The Curiosity Blog

Why 73% of Migration Projects Fail

Written by Huw Price | 01 May 2026 13:00:00 Z

Most enterprise migration projects are effectively over before the first record moves. 

According to Kanerika (2025), 73% of migration projects fail to meet their objectives, exceed budget, or disrupt business operations. That is not a technical problem. It is a data strategy problem. And until organisations start treating it as one, the failure rate will not change.

The projects that succeed are not better funded or better staffed. They simply start in a different place.

The Real Reason Migrations Fail 

The most common mistake is treating migration as an infrastructure exercise. Teams focus on the pipe rather than the payload, selecting tools and platforms before they have any real understanding of what the data actually looks like. 

Data is not static. Fields take on new meanings over time. Relationships between systems go undocumented. Invalid records accumulate quietly for years. None of this surfaces until the data is actually moving, at which point the project transforms into an unplanned, expensive data cleaning exercise. 

This late stage discovery is the primary driver of the cost overruns and missed deadlines that define the failing 73%. And it is almost entirely avoidable. 

What the Successful 27% Do Differently 

The organisations that get migration right mandate a data first approach. Before a single record moves, they use AI and machine learning scanning to build a fully documented picture of their data estate, across mainframes, databases, files, and API payloads. 


This is not a nice-to-have. According to Gartner, poor data quality costs the average organisation at least $12.9 million every year (Gartner, 2020). Carrying that problem into a migration does not make it cheaper to fix. It makes it exponentially more expensive. 


The proactive discovery phase allows teams to surface hidden data patterns, undocumented relationships, and quality issues before they become project-ending problems.

Four Things to Do Before You Move a Single Record 

  1.  Build a documented data dictionary 
    Use AI and deep data scanning to create a comprehensive map of all data structures in both source and target systems.
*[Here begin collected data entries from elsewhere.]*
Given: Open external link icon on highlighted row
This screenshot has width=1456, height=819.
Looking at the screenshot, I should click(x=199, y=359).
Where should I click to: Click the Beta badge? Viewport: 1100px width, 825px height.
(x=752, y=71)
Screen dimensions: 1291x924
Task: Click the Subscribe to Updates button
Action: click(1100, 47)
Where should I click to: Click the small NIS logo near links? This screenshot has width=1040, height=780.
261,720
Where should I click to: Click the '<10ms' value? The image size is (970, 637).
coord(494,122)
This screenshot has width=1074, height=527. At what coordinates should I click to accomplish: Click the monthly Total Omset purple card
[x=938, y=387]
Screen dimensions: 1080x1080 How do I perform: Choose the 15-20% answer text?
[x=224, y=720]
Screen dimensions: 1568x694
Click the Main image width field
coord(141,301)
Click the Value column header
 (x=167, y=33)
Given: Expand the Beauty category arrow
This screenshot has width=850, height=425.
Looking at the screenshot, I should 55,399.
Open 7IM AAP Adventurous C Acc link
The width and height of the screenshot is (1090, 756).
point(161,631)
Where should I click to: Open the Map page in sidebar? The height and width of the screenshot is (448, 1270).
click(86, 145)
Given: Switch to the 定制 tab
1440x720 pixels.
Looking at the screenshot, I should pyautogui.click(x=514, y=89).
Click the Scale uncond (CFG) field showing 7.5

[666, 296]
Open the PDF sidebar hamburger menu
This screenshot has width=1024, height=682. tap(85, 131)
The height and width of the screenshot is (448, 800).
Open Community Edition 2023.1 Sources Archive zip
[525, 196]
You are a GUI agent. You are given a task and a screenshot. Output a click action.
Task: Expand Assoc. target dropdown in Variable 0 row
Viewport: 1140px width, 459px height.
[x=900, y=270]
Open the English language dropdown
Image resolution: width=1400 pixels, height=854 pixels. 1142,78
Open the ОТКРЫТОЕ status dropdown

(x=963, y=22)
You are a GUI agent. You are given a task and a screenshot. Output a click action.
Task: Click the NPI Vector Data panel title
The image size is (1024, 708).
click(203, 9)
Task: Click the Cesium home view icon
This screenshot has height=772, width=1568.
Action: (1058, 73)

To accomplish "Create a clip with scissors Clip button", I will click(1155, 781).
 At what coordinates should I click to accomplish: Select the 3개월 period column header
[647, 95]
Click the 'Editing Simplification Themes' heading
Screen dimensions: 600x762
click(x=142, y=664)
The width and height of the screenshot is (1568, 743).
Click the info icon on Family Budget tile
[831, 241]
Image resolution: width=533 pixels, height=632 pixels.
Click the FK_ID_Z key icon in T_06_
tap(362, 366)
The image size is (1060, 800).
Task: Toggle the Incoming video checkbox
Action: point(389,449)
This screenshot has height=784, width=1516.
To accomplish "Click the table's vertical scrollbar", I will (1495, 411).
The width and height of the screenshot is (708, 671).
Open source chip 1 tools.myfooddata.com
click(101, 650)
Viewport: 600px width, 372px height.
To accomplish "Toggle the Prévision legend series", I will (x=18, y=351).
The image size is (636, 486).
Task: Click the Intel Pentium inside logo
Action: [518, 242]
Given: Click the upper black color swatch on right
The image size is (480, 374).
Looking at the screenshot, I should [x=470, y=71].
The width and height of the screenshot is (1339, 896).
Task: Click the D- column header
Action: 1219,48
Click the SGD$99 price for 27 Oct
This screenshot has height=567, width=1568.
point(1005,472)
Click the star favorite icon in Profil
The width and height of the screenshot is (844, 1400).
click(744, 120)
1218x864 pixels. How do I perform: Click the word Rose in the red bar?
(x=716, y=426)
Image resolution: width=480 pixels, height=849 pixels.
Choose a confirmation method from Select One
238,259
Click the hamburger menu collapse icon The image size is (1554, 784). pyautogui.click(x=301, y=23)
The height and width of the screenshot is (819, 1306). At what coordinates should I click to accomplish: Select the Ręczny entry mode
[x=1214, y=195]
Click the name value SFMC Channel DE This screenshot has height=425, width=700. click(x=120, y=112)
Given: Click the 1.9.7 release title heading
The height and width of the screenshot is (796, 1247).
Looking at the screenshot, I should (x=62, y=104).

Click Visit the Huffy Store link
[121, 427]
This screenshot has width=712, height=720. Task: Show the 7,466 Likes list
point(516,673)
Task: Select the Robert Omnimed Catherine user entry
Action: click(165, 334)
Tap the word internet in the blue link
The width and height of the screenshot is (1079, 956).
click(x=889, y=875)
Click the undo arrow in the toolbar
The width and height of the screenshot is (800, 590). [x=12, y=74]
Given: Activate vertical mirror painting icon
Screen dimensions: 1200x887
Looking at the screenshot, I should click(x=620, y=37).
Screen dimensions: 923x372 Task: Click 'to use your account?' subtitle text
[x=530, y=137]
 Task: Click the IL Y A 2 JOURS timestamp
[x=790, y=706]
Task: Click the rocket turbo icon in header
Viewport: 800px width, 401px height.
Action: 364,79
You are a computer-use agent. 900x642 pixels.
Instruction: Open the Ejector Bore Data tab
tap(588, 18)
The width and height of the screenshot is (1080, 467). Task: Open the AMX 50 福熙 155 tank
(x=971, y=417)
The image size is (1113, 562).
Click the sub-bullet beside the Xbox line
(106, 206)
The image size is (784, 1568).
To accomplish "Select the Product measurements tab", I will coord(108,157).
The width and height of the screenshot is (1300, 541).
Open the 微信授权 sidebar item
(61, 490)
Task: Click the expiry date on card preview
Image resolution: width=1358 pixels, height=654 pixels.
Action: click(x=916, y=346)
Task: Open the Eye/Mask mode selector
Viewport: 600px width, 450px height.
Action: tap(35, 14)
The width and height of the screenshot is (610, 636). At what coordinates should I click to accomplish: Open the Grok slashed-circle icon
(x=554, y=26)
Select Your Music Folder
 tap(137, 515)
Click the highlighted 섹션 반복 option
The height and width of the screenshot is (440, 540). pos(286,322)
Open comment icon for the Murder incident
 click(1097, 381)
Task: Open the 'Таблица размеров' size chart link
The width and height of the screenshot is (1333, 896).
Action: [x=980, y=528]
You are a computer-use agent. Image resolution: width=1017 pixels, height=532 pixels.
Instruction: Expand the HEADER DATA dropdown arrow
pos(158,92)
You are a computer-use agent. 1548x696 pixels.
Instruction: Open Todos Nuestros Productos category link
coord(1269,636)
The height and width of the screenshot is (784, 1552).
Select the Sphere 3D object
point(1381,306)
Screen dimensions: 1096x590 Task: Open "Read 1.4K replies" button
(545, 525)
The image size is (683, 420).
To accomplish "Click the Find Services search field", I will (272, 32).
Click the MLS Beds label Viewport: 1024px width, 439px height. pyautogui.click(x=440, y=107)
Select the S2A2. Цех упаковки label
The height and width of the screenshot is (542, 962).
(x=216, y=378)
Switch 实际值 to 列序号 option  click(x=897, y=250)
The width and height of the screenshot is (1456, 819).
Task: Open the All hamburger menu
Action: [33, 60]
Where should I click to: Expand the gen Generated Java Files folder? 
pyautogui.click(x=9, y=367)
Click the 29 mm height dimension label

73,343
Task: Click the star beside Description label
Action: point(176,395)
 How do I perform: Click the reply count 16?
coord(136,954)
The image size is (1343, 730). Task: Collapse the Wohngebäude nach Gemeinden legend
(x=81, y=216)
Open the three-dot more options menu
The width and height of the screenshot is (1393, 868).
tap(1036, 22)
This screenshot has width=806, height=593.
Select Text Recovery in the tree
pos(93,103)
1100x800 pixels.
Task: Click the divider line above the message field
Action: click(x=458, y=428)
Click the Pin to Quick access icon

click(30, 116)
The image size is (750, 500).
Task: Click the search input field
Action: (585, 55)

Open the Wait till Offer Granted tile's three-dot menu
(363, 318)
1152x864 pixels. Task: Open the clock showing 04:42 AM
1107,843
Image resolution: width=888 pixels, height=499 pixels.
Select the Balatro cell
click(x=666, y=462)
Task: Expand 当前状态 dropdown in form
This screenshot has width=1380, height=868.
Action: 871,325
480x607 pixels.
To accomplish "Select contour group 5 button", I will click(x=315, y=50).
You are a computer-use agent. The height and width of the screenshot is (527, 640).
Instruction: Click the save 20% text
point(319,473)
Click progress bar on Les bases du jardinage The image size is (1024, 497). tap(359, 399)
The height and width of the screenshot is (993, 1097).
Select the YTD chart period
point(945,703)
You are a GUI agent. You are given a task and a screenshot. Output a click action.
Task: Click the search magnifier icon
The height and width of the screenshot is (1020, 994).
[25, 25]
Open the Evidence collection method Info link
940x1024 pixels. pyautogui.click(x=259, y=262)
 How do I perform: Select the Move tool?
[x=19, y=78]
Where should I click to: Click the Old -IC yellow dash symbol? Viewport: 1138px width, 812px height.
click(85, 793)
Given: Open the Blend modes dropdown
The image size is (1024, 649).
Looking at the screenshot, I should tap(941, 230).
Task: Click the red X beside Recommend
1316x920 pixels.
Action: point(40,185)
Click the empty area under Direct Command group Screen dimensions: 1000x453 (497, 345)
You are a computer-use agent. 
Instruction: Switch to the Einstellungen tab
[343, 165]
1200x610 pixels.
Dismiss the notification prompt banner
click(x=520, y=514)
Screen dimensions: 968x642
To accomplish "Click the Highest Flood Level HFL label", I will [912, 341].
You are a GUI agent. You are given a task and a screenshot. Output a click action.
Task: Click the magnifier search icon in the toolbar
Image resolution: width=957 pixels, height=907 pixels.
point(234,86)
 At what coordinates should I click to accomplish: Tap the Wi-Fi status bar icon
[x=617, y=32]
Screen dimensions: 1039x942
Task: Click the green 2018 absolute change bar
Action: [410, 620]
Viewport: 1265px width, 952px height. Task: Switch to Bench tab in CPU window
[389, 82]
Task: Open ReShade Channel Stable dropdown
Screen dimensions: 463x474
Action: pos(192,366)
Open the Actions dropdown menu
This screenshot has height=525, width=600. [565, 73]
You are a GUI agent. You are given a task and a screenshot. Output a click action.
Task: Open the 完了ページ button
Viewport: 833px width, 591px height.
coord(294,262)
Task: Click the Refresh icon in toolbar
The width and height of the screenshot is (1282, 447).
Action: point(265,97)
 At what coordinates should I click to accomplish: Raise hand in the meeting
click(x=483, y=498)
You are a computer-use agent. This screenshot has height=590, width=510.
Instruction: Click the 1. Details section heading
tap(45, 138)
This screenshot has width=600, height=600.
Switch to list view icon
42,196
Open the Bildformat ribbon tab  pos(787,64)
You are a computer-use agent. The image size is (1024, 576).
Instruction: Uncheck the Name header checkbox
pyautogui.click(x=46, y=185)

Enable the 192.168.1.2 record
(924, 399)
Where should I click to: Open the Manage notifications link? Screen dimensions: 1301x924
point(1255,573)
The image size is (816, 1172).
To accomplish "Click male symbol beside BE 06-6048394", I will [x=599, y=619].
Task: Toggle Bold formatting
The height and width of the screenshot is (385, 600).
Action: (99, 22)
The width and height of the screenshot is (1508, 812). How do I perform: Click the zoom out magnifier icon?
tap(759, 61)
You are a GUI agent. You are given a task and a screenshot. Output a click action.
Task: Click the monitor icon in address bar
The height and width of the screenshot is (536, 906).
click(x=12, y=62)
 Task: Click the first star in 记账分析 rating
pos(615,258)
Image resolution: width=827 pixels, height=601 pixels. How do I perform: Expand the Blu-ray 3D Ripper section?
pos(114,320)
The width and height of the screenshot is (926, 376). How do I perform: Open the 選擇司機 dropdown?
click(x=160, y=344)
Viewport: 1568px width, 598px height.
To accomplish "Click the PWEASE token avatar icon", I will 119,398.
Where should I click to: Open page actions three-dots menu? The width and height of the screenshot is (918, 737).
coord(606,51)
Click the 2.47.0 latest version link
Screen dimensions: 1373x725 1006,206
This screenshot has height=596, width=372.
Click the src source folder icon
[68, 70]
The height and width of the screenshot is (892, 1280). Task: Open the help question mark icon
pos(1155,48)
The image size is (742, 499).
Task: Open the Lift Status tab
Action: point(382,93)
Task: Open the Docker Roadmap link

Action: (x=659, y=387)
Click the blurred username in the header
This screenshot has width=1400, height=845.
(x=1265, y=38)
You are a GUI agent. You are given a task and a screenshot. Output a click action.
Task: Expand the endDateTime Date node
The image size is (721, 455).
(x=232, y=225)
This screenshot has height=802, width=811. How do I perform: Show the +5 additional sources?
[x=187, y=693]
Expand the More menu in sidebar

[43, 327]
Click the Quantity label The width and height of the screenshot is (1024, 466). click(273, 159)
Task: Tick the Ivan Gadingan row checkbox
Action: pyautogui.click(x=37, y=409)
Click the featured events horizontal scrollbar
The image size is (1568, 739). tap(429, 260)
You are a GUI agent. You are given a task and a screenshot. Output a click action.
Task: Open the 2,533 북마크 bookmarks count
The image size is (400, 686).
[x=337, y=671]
You cannot migrate what you do not understand.

  2.  Locate PII and sensitive data 
    Scan the entire estate to identify Personally Identifiable Information before migration begins. If you want to outsource your migration you cannot use the PII data, it will have to be masked. Regulatory compliance cannot be an afterthought.
  3.  Run early data quality audits
    Generate quality reports to identify invalid or morphed data early. This allows you to make a deliberate decision about what to clean, what to migrate, and what to leave behind.
  4.  Map hidden business relationships
    Identify common data elements across disparate technologies. Hidden dependencies between systems are one of the most common causes of mid-migration failure.

These four steps are not optional extras. They are the foundation that separates the 27% from everyone else.

The Takeaway

If your migration plan starts with the technology, start again. The organisations that consistently deliver successful migrations start with the data, understand it completely, and only then build the pipeline to move it.